Arguments over the usefulness and authority of dendrochronology reached a head in the late 1990s with the claims and counterclaims over the date of the ‘Messiah’ Stradivari. American expert Stewart Pollens asserted that the ‘Messiah’ could not be a Stradivari, based on findings by two German dendrochronologists that suggested that the outermost tree ring of the violin was formed in 1738, a year after Stradivari’s death. But a dendrochronological analysis by British maker John Topham contradicted those findings, dating the outermost tree ring to 1682. Many prominent dealers always had their doubts about Pollens’s claims, and in 2001 a group of US scientists presented new research that backed up Topham’s dating of the outermost ring.

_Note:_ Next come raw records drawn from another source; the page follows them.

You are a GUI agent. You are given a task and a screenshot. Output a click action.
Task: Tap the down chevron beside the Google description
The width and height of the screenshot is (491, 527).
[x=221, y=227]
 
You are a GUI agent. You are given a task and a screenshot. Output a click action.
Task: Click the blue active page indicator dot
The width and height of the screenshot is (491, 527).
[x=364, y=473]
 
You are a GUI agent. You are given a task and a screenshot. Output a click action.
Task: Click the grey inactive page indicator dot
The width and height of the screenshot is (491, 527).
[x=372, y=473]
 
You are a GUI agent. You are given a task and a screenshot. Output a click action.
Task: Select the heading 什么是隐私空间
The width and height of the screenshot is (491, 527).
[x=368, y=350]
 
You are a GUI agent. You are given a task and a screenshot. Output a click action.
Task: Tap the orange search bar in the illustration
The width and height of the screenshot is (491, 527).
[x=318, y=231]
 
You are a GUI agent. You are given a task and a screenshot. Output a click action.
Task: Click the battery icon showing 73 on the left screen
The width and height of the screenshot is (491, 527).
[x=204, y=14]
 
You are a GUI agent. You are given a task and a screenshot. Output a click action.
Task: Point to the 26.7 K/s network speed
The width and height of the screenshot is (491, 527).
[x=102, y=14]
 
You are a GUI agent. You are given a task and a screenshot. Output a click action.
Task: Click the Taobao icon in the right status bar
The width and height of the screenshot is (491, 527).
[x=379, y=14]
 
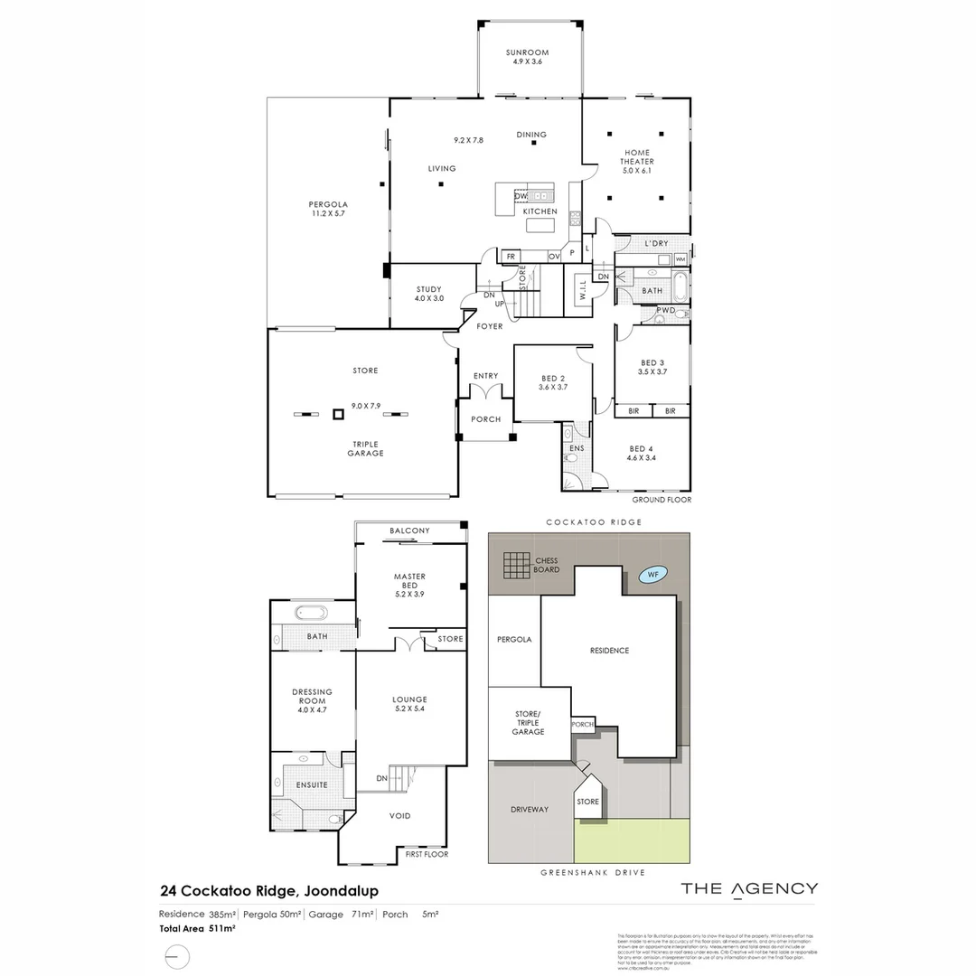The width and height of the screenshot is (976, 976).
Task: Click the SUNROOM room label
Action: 527,53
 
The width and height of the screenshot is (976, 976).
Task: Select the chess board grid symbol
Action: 519,566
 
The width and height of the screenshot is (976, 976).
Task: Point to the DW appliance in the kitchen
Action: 521,195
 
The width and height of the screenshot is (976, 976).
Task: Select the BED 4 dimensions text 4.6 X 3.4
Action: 641,459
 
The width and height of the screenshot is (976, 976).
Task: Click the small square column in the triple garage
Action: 338,414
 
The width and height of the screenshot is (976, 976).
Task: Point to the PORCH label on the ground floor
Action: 485,419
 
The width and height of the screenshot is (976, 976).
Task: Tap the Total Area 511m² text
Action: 198,928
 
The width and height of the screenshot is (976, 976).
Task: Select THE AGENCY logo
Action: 749,888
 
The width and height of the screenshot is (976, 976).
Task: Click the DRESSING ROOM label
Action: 312,696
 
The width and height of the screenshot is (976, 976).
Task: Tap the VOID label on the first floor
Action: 399,816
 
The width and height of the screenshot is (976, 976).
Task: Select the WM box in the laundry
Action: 680,259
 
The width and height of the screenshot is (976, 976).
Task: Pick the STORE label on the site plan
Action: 587,802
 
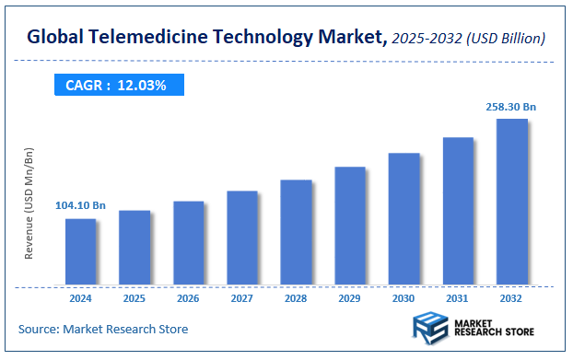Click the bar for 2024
coord(80,251)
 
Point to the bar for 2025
coord(134,248)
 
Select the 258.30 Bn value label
coord(511,107)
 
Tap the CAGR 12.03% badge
coord(116,86)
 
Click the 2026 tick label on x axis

Another emerging technology is varnish analysis. Research by scientists in Paris has shown
Varnish Sample from an instrument by Antonio Stradivari
that Stradivari used a very simple recipe of oil and resin to coat the wood of his instruments, so if any other chemicals are detected as major constituents, it is likely that the instrument is a copy. However, varnish analysis is a very new technology and cannot yet be entirely relied upon. ‘I increasingly use dendrochronology, and for some cases wood analysis,’ says Hieronymus Köstler, a dealer and maker in Stuttgart, Germany. ‘Varnish analysis will also be quite helpful in future, but the techniques are not refined enough today.’

So has all this left the fakers quaking in their boots? Not exactly, according to Michael Sheibley, a luthier in Pennsylvania. Sheibley says that makers are still producing copies good enough to fool most dealers – and he reckons he is one of them. ‘It goes on all the time,’ he says. ‘In the past, experts didn’t have the kind of equipment that is available today. But there are different levels of experts, and some of them are easier to fool than others.’

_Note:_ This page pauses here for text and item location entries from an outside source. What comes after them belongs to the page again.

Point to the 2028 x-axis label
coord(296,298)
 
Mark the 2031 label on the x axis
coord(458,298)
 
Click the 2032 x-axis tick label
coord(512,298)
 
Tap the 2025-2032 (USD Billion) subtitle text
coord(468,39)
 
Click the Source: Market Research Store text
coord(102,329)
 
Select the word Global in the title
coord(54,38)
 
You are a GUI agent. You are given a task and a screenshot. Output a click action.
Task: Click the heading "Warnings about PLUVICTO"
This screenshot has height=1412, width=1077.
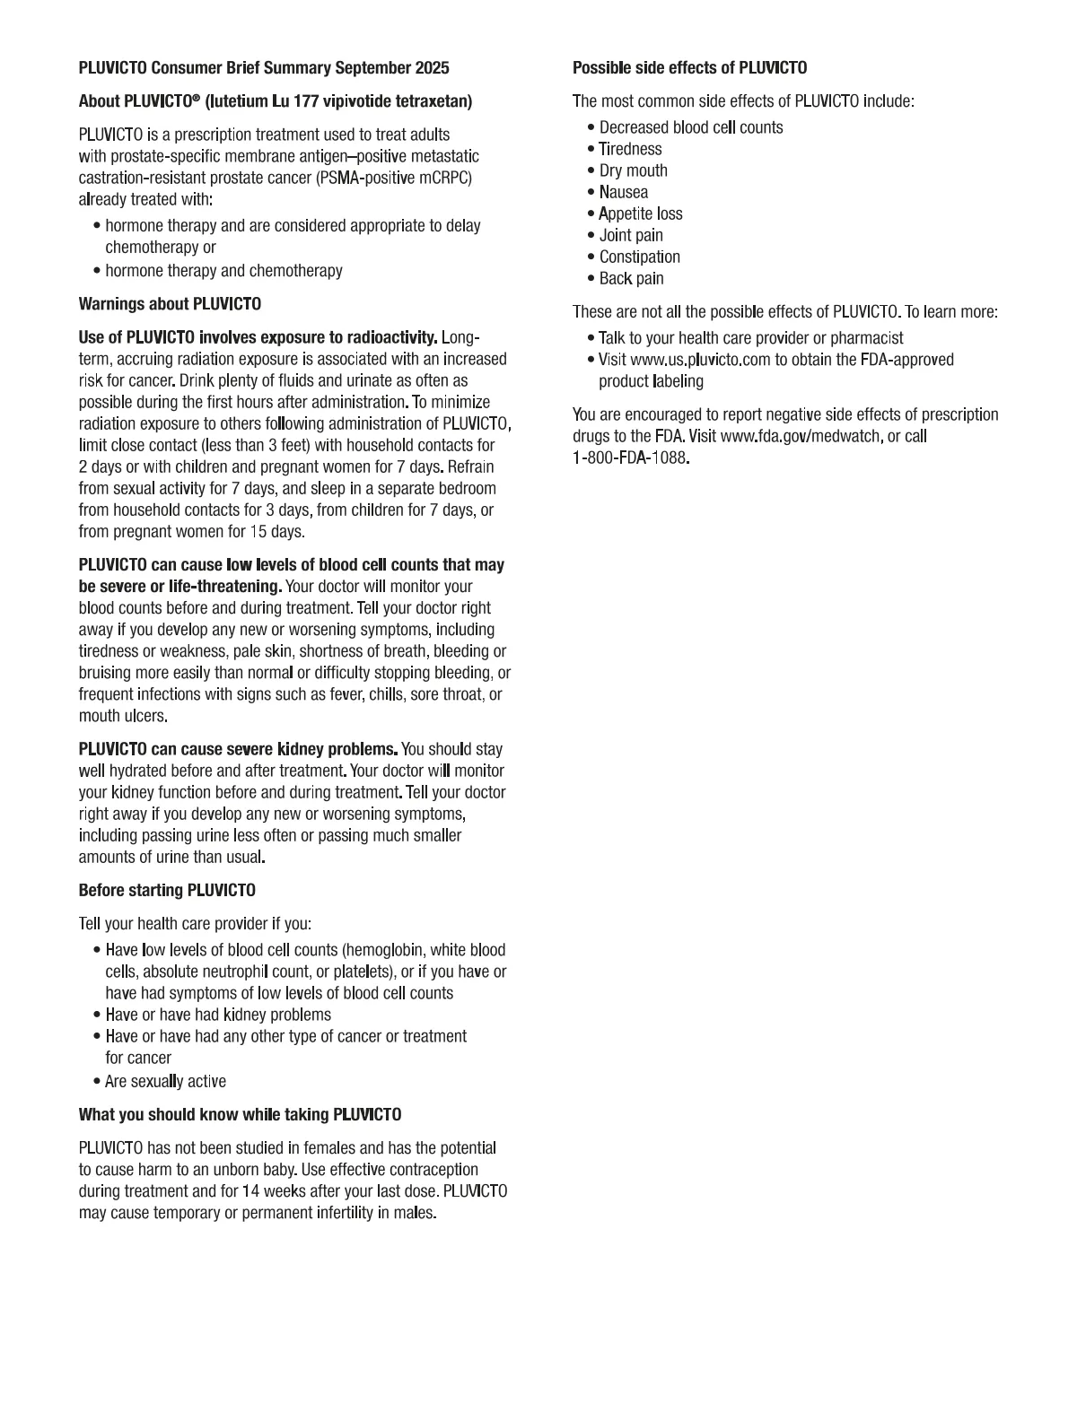coord(170,304)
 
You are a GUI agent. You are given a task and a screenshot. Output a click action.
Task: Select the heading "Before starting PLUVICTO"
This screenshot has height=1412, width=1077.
coord(167,891)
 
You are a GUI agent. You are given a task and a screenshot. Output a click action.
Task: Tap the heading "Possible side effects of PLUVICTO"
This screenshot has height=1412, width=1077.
coord(689,68)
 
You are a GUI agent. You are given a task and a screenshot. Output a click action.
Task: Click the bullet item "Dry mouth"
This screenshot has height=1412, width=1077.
coord(633,170)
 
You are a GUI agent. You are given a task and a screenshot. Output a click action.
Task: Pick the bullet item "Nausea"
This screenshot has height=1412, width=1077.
coord(623,192)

‘I’ve done things that have alarmed experts,’ he adds. ‘One day I went to an expert with a case of violins I had made. He was not able to identify them, and it took me ten minutes to convince him that I’d made them. He and his colleague stood there wondering how this could happen. Let’s call it a gag – these experts are not the experts people think they are. I have, in the past, enjoyed putting egg on their faces for my own self-gratification.’

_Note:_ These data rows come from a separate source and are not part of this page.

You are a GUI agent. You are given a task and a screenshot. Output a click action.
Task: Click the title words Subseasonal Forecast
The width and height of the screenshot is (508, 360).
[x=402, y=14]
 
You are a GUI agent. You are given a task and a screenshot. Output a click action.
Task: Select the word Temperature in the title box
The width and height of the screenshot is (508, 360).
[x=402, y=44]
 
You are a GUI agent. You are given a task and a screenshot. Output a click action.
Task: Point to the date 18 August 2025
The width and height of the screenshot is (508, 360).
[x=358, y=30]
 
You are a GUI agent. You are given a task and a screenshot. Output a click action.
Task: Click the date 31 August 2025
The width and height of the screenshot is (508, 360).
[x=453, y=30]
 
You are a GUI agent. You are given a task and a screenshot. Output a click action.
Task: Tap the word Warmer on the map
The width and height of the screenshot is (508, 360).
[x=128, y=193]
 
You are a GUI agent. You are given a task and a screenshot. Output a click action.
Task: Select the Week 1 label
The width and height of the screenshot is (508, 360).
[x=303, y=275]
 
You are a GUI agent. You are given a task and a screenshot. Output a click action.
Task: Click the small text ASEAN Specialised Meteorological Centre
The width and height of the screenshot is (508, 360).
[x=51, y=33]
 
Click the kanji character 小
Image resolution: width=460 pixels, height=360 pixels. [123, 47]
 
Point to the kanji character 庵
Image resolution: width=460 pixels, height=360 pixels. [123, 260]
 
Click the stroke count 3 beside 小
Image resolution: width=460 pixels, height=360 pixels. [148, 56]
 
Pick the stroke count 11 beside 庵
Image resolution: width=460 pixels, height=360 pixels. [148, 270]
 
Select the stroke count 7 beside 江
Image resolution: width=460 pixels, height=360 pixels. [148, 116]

Sheibley says that although technology can determine certain things, the best experts have seen so many instruments over so many years that they can simply rely on their own experience and instinct. ‘You have to smell it,’ he says. ‘You have to have it ingrained in your being.’

Other experts agree that there is no substitute for experience. ‘Recognition of a maker’s work is the most important thing,’ says Reuning. ‘An expert should sell on his or her own conviction. You should make a decision based on what you really believe. Someone who is a real expert will form an opinion based on their personal knowledge.’

Köstler agrees. ‘The most valuable safeguard is an understanding of originality and knowledge of the historical background and construction of instruments,’ he says. ‘Scientific tools can be time-consuming and difficult to use. Technical analysis or dendrochronology are of course very important, but you need to know a lot to use these tools.’
According to Florian Leonhard, a London-based restorer and dealer of fine violins, says technology can only do so much. ‘Nothing replaces the experience of having seen originals,’ he says. ‘You have that in your mind, and then you compare. You try to place the instrument in a school, looking at things like the colour of the varnish, the f-holes and the age. You have to know all the makers very well to know whether an instrument is fake, because many things could match and it is hard to prove. In a good fake, I will often see many features of the maker. There are a multitude of things that add together and they all have to be right – the inserts, the scroll, the channelling, the inside work. You are like a doctor trying to diagnose a patient with a rare tropical disease – there are so many boxes that have to be ticked to get the right diagnosis. The brain is still the best resource.’